§ Exercise aim: Go over the entries below line by line, copying each one that contains the word "computer".
┌──
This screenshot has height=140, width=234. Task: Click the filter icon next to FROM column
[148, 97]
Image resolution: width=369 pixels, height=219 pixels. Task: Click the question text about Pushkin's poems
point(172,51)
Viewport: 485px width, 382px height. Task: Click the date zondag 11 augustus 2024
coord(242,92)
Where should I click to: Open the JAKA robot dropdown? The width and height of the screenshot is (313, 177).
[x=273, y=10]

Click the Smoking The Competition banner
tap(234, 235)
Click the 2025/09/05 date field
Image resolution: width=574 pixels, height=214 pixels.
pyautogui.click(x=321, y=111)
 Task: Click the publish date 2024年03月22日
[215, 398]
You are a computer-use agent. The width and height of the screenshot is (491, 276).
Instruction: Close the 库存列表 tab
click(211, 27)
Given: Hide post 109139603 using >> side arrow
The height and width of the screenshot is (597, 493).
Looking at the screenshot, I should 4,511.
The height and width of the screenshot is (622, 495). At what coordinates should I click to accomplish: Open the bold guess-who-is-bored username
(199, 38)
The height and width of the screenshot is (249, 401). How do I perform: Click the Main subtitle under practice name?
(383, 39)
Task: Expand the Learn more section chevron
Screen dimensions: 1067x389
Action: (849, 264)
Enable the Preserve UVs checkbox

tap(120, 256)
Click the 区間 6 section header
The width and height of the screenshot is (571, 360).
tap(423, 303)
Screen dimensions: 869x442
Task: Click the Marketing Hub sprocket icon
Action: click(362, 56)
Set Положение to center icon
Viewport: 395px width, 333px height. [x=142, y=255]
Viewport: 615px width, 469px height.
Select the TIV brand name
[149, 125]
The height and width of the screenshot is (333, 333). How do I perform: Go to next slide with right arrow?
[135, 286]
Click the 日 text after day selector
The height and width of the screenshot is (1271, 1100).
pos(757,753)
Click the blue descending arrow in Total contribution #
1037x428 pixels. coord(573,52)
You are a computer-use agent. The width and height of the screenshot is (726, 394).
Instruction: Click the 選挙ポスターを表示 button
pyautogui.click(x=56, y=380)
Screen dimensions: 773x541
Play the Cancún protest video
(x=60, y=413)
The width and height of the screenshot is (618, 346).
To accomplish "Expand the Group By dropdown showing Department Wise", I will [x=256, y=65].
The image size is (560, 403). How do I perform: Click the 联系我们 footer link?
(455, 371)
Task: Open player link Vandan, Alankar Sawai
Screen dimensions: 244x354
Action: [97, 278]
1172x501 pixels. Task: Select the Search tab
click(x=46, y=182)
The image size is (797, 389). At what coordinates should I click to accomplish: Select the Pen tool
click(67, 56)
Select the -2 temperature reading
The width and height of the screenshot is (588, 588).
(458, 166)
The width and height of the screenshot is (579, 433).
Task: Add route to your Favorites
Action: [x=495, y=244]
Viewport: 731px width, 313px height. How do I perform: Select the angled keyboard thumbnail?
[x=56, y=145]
└──
§ Written reply:
You are a computer-use agent. The width and height of the screenshot is (491, 276).
You are a computer-use agent. The width and height of the screenshot is (726, 394).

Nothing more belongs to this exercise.